More Rails than Rails?
A while ago I wrote about the Rails influence on Java frameworks. It seems that the Rails lesson has been applied to a combination of Netbeans (in its 5.5 beta version) and Glassfish. A week or two ago Geertjan explained how to use a couple of Netbeans wizards to generate Entity classes from an imported relational database schema together with a default set of JSF backed JSPs, to generate a basic, but working, web application which allows the user to list, add, edit and delete records from any of the included database tables. Geertjan’s post has generated a fair amount of excitement. Netbeans 5.5 takes the Rails experience and takes it that little bit further, at least in the area of generating skeleton CRUD web applications.

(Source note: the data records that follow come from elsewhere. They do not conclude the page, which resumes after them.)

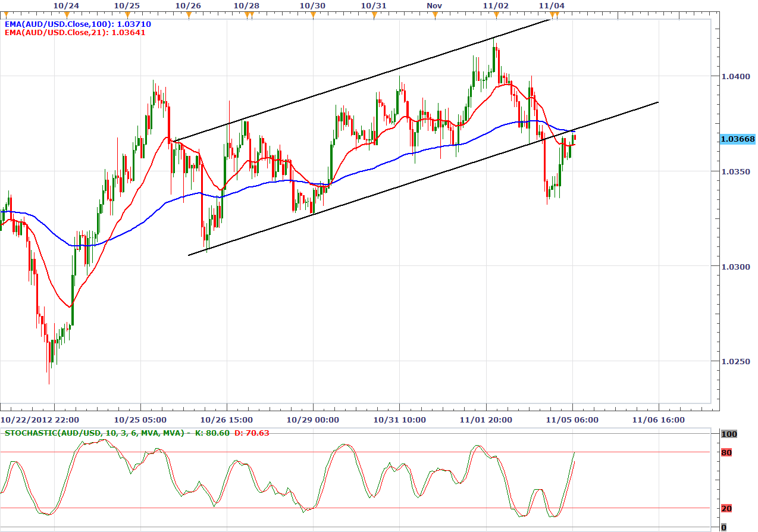Click the 1.0400 price axis label
The image size is (758, 532).
pos(737,76)
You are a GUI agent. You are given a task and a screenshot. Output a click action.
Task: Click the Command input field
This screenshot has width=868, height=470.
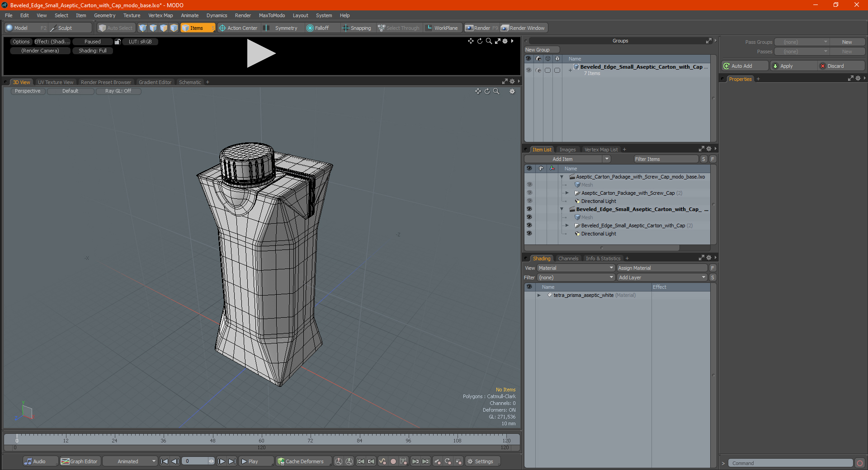[790, 463]
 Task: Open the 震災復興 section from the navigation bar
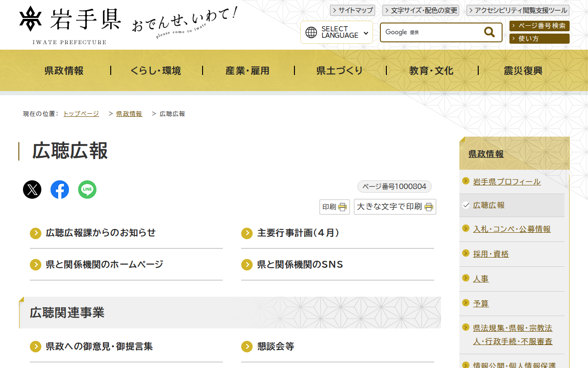(522, 70)
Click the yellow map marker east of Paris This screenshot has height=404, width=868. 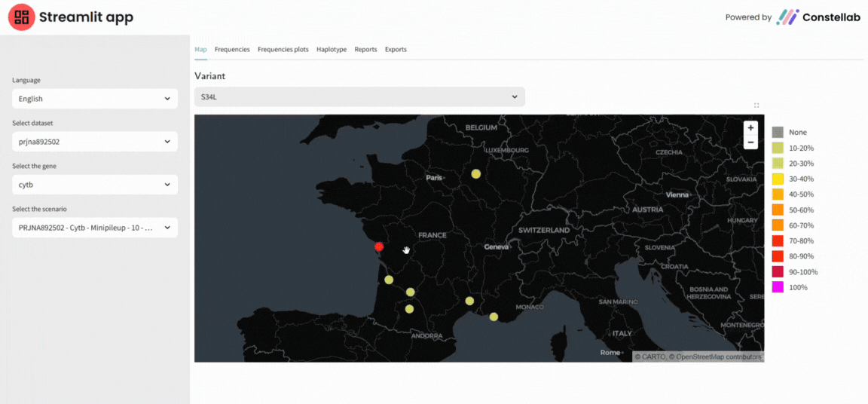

I’m not sure, but I think that Geertjan’s example uses the bundled Java DB database (formally known as Derby). I have reproduced this functionality with a MySQL database of my own devising - a simple schema with 6 tables. The only extra step necessary was to add the MySQL JDBC driver jar to the Glassfish domain’s classpath (put the jar file in <GLASSFISH_HOME_DIRECTORY>/domains/domain1/lib) assuming that your domain is called ‘domain1′, which is the default. I can vouch for Geertjan’s claims - this could represent a wonderful advance in productivity.
I think that Netbeans 5.5 and Glassfish are shaping up to be a winning combination.